Who Gets The Pet?
When people are considering a divorce, no one ever asks who is going to get the pet[s]. I’ve had attorneys call me at the very last minute when everything is settled and ready to sign, except for who gets the pet. Whether it’s a cat, dog, horse, parrot, or reptile, who gets that pet is an important first question to ask clients.
Several states, including California, Alaska, Illinois, and New York have amended their Domestic Relations laws to reflect the importance of a pet in divorce. It is a fact pets are not ‘just property’ to be split as marital assets. Pets are now a hybrid property that commands a discussion on well-being and best-interests during divorce proceedings.
Judges are assigned the difficult task of taking the information supplied by the parties and deciding which person the pet will be awarded to. There is no shared custody, that would be too difficult to administer.

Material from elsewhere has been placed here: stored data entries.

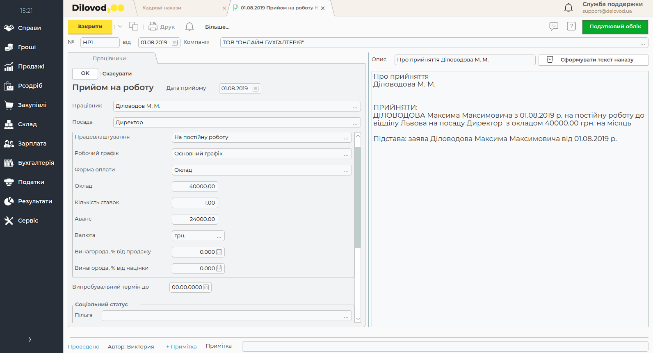Click into the Оклад amount field

pyautogui.click(x=195, y=187)
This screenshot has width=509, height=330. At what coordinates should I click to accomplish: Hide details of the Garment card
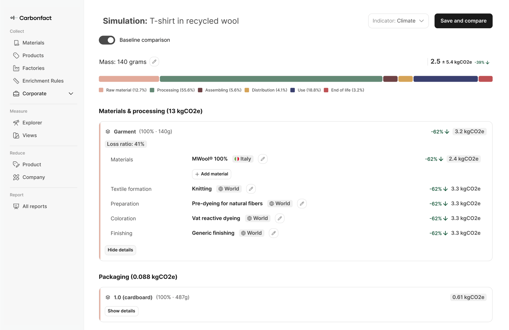[120, 250]
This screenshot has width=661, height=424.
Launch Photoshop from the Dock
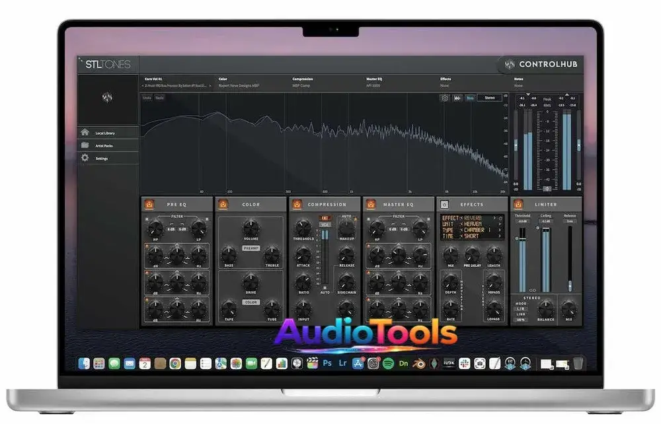(x=326, y=363)
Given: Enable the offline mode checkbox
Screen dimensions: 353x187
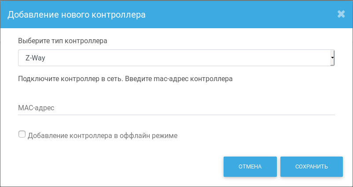Looking at the screenshot, I should click(x=22, y=135).
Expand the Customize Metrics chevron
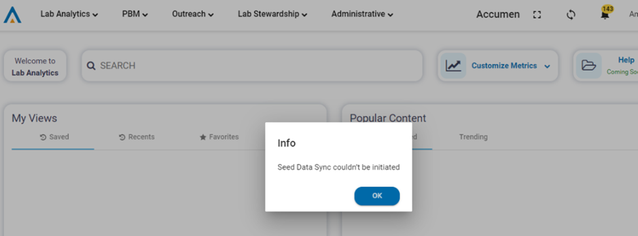 click(547, 66)
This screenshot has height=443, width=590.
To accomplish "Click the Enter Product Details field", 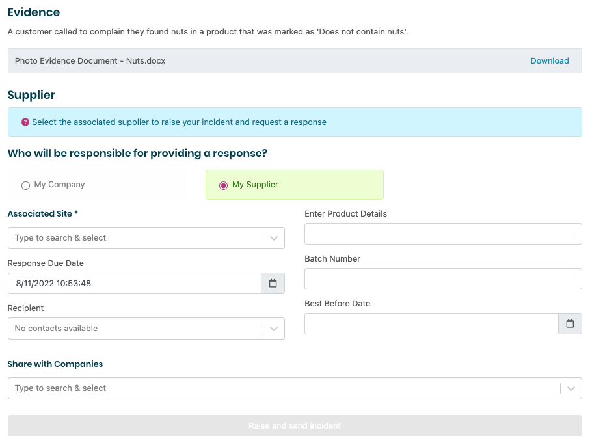I will (x=443, y=234).
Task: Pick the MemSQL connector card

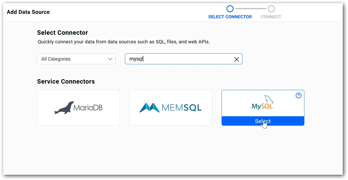Action: (171, 108)
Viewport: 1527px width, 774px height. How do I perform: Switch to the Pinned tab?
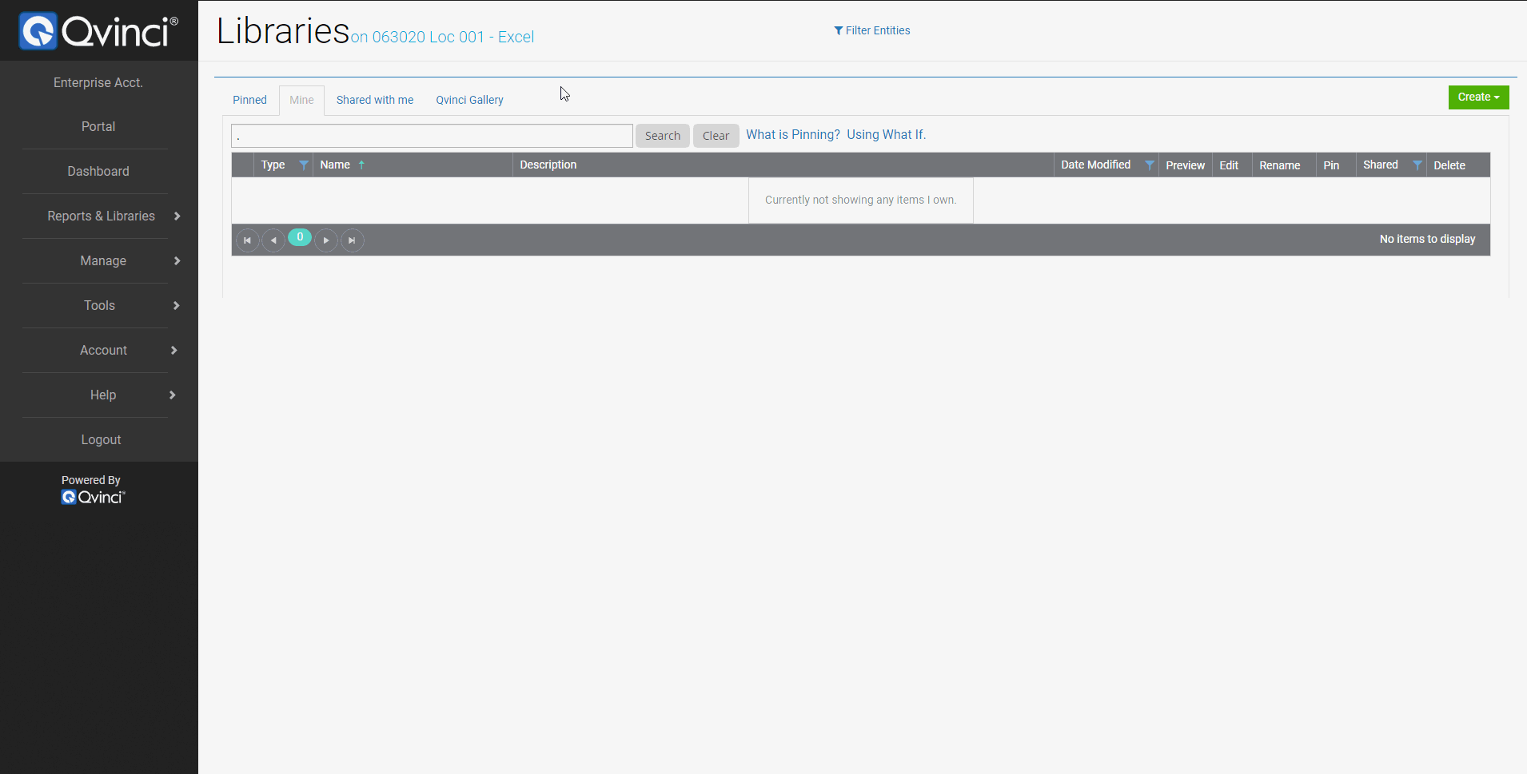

The judge decides who gets custody of the pet.
What Judges, Attorneys, and Pet Owners Need To Know
This new legislation does not provide the best outcome for the pet(s). Pets have been awarded to parties who write more artfully or who remain with the pet in the family home. The one thing missing from these discussions is the feelings of the pet. Pets do not hate the ex-spouse. In fact, if they were left by one party they would cling to the other. Awarding the pet to one ex-spouse with no hope of visitation by the other creates two serious issues: the ability to share the pet and the ability to share the expenses of the pet.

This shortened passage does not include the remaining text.